Facebook/Meta’s (NASDAQ:FB) digital currency venture Diem will be sold to Silvergate Capital for $200 million, according to WSJ.com.
It was previously rumored that the failed cryptocurrency project was on the auction block as Meta threw in the towel on a project that once sought to create a global, non-sovereign digital currency.
Initially launched under the label Libra, the sophomoric crypto initiative launched with the support of multiple Fintech and VC big names but was almost immediately hit with defections. It was all downhill from there.
Diem struggled to create an identity first positioning itself as a basket of currencies and “other assets” led by a foundation in Switzerland.
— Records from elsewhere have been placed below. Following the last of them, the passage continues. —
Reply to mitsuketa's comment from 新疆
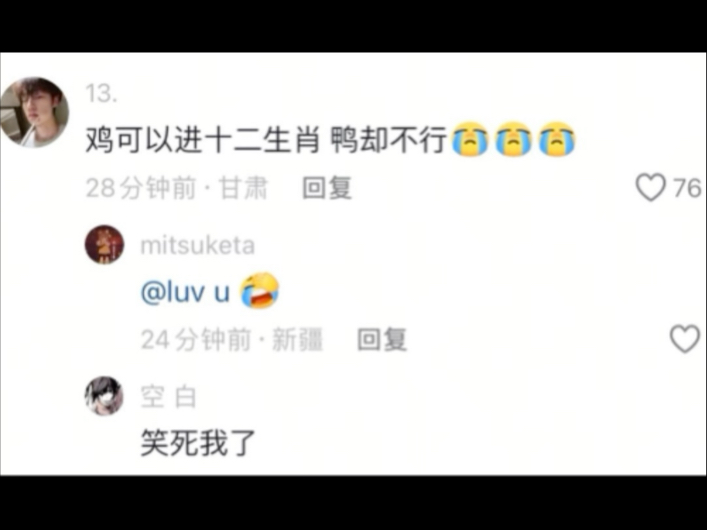Image resolution: width=707 pixels, height=530 pixels. [x=382, y=339]
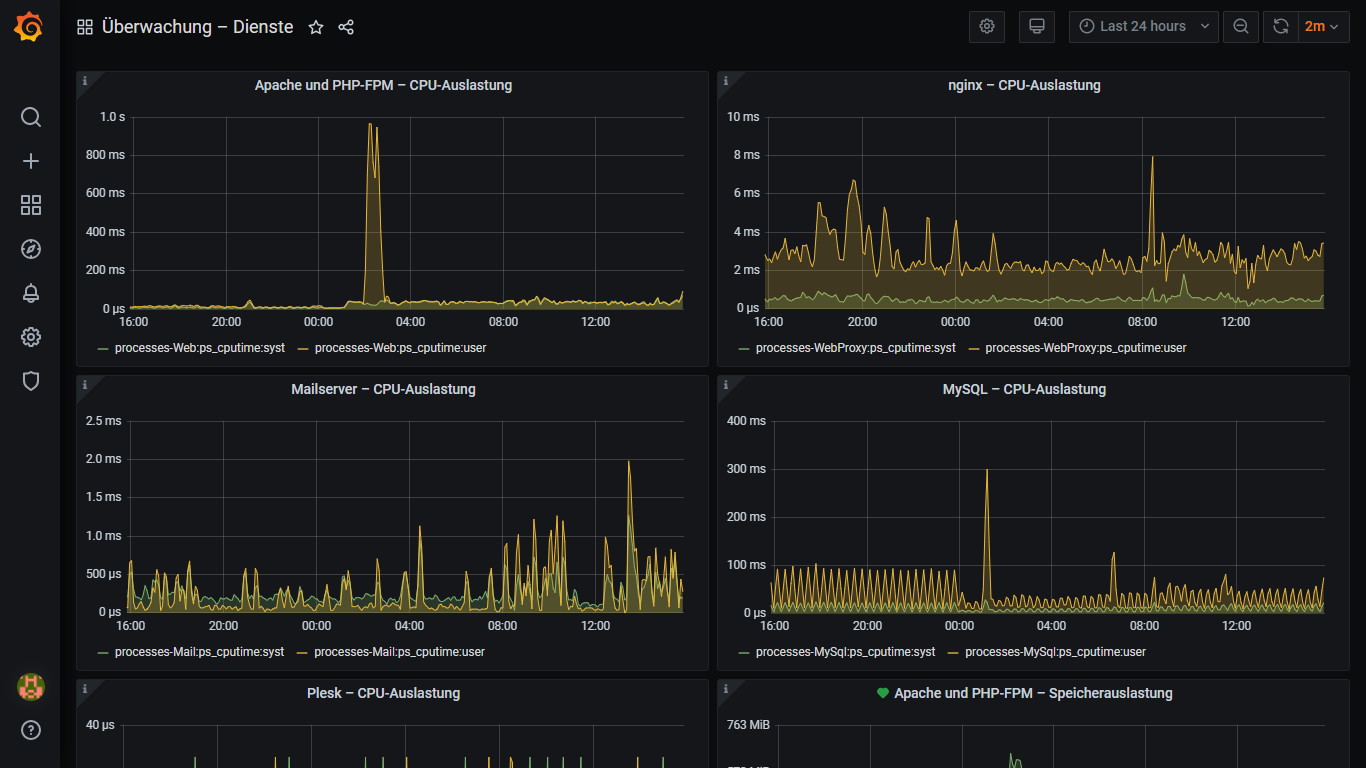1366x768 pixels.
Task: Toggle processes-MySql:ps_cputime:syst legend series
Action: coord(836,652)
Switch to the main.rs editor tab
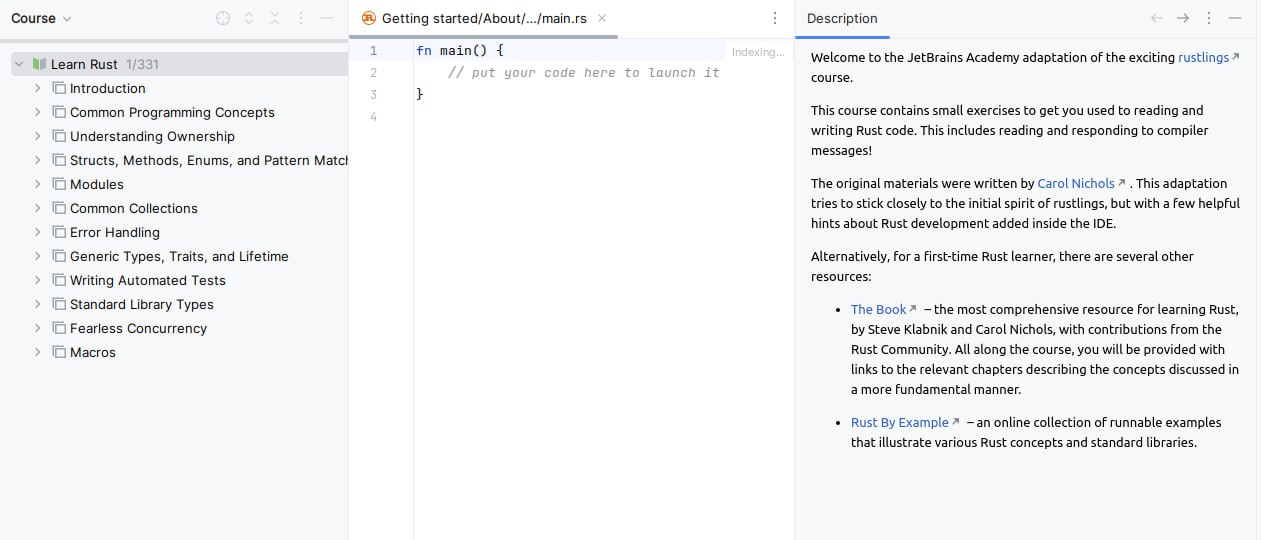 tap(484, 18)
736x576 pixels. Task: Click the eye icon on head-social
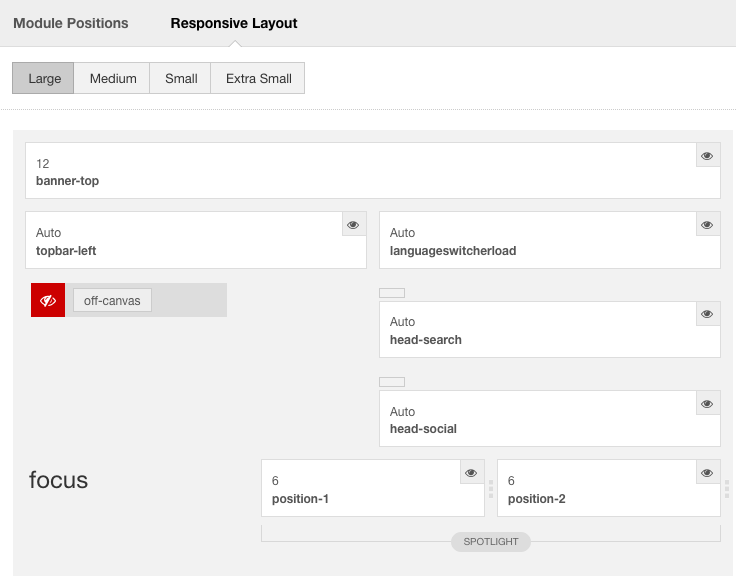click(x=708, y=403)
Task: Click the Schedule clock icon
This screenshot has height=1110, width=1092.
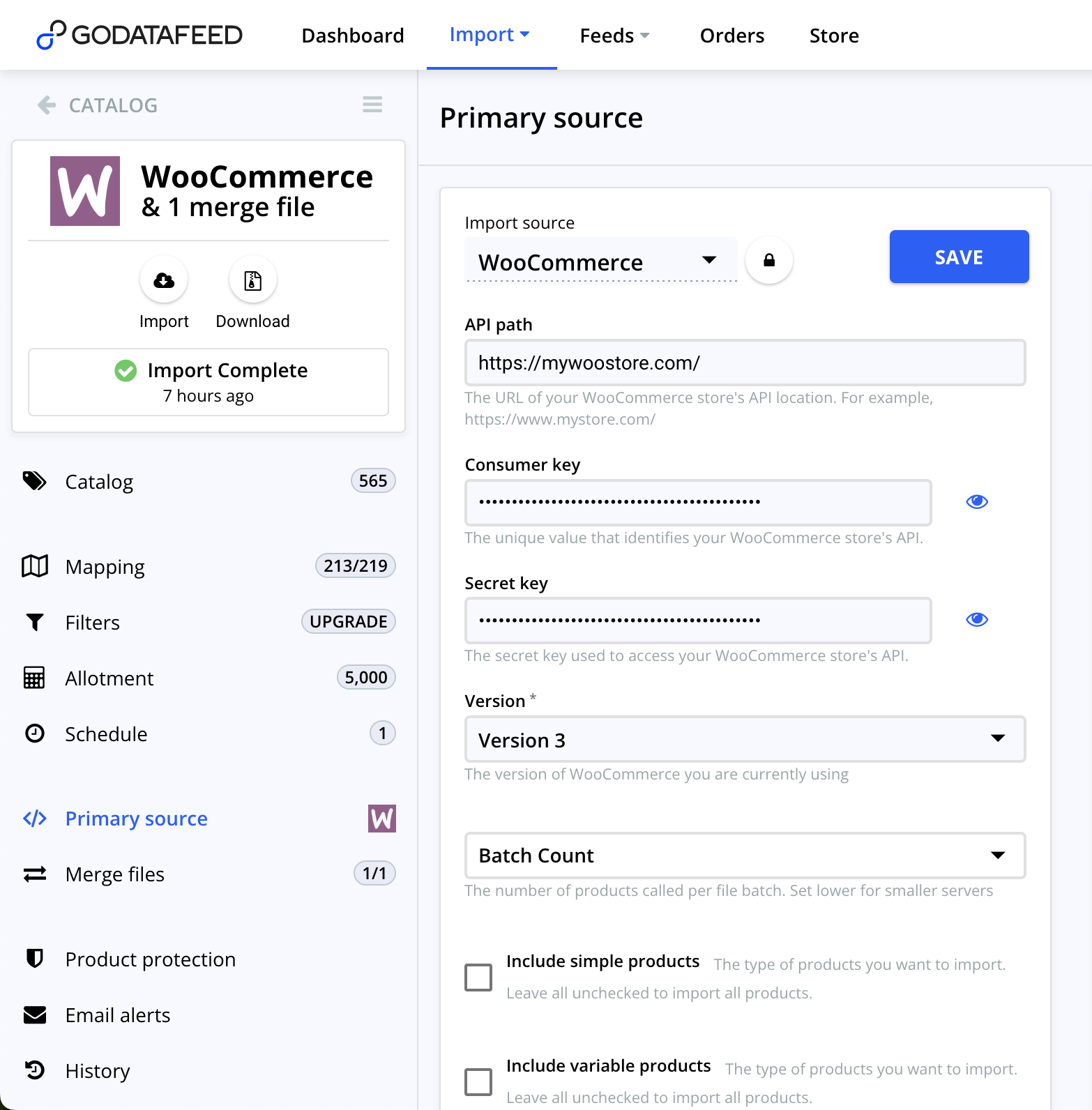Action: point(35,733)
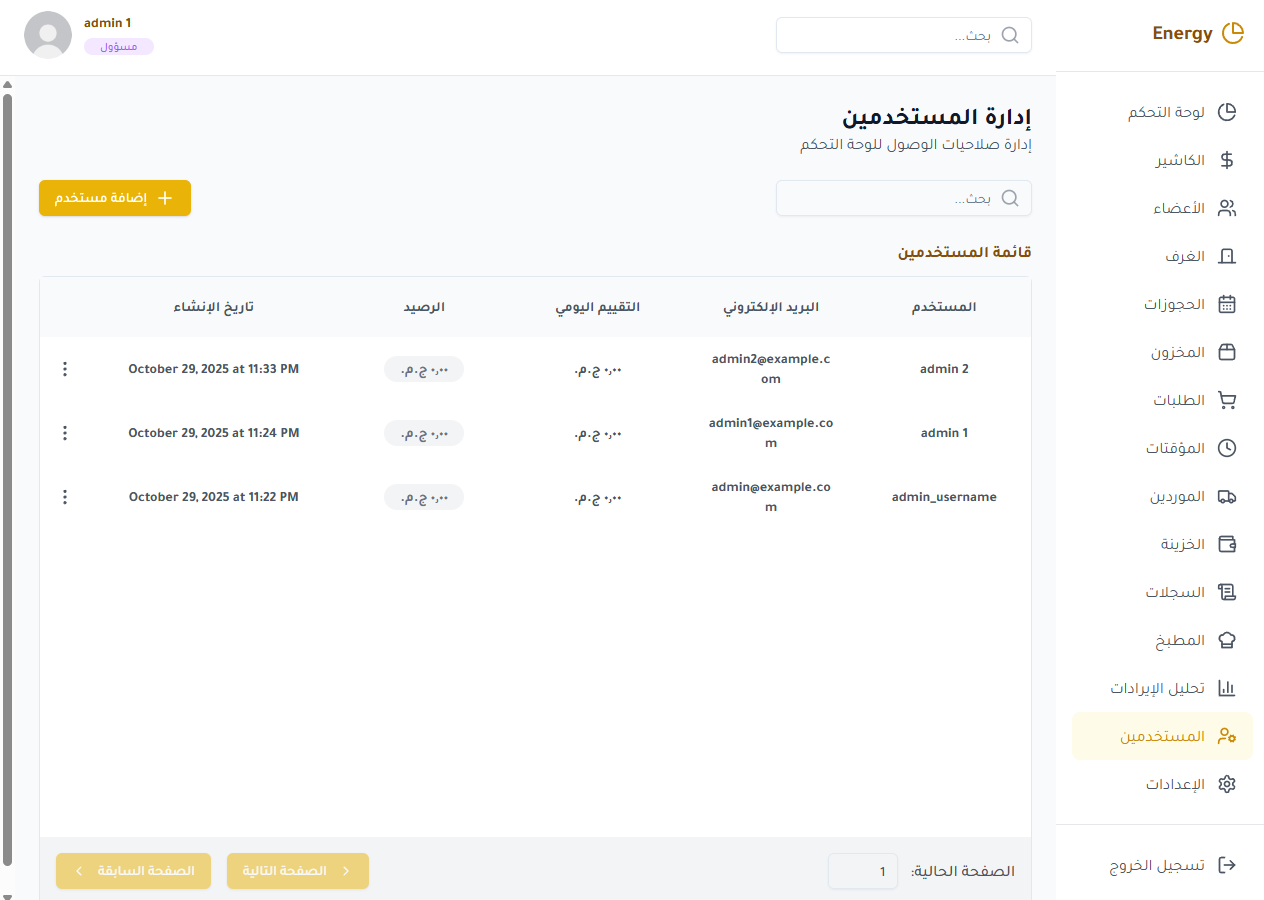This screenshot has width=1264, height=900.
Task: Open the Cashier (الكاشير) dollar icon
Action: [1227, 160]

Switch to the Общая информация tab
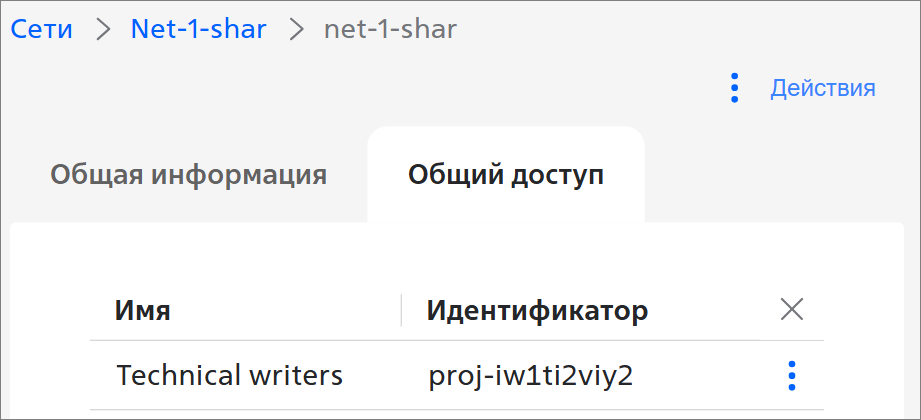click(189, 175)
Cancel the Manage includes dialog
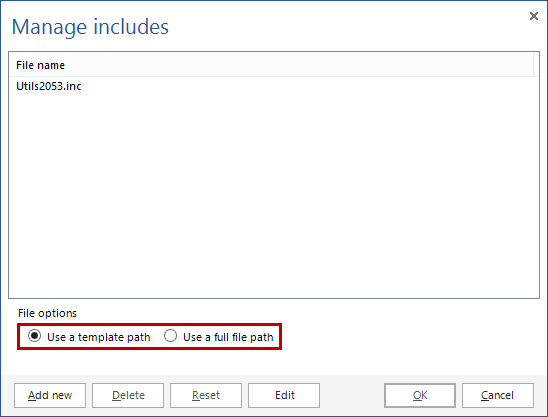This screenshot has height=417, width=548. point(498,395)
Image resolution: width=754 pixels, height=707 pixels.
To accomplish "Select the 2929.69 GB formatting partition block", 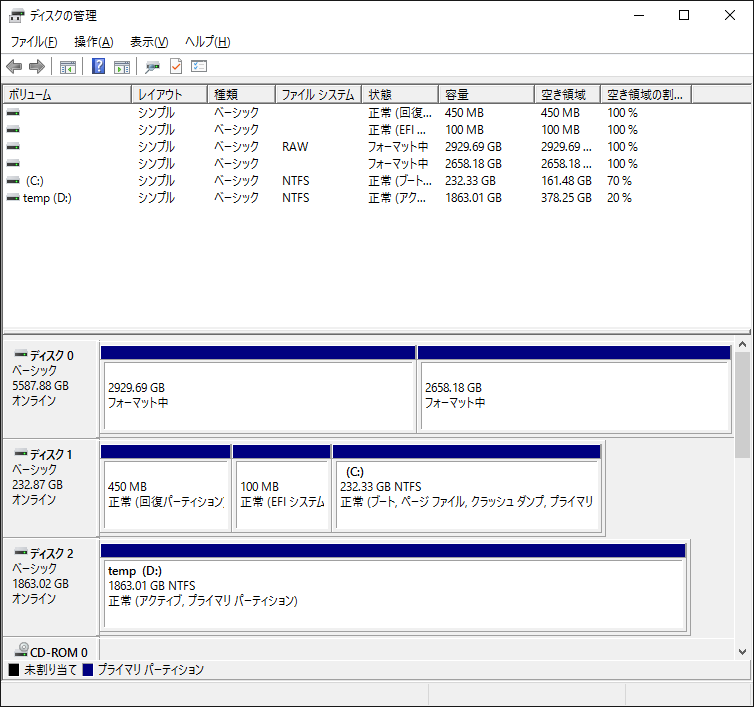I will click(x=257, y=395).
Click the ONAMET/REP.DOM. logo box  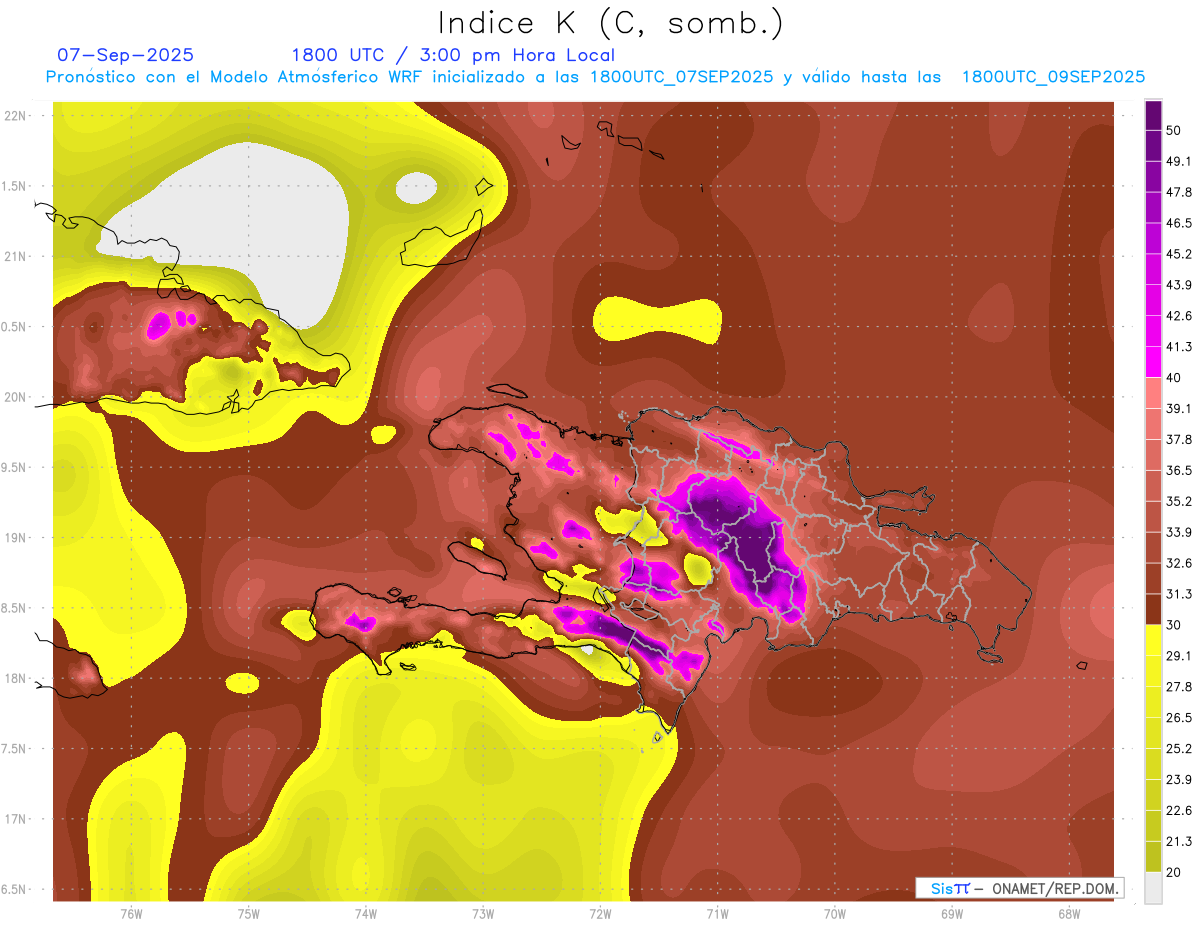pos(1019,888)
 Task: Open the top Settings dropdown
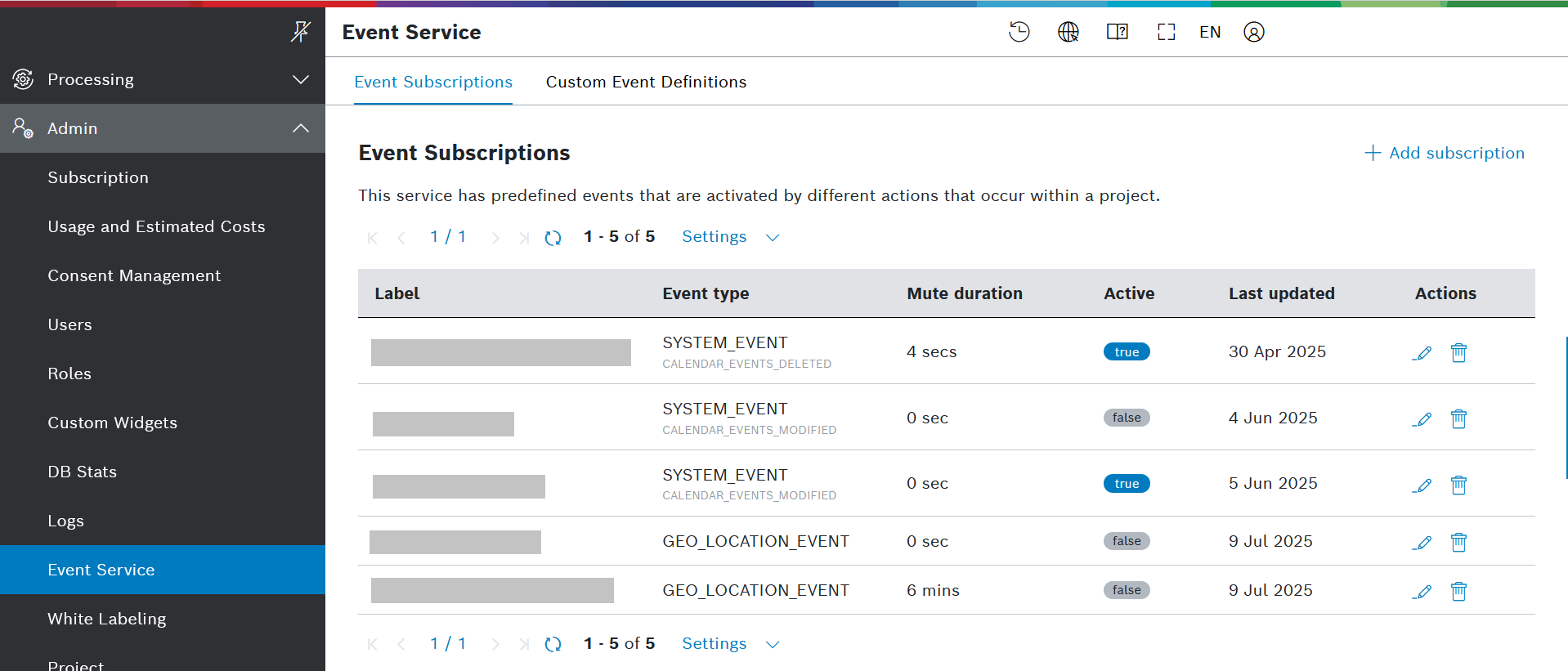730,237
Regulators and politicians quickly viewed the concept with profound concern realizing that Meta wanted to create a currency to compete with government-controlled fiat. Over time, Diem backpedaled (while rebranding) eventually positioning itself as a stablecoin project but by then it was too late.
Today, the project has distilled into a digital wallet leveraging Paxos’s dollar-based stablecoin USDP.
The report describes the sale to Silvergate as “an effort to squeeze some remaining value” from the project.
Perhaps the biggest lesson of the saga is that Silicon Valley hubris can’t top political reality. If Diem had launched simply as a payment platform it may have had a chance even with the amount of vitriol emanating from Capitol Hill targeting Meta. Working with Paxos, a compliance-first blockchain operation, should have been the first step in the project – not one of the last.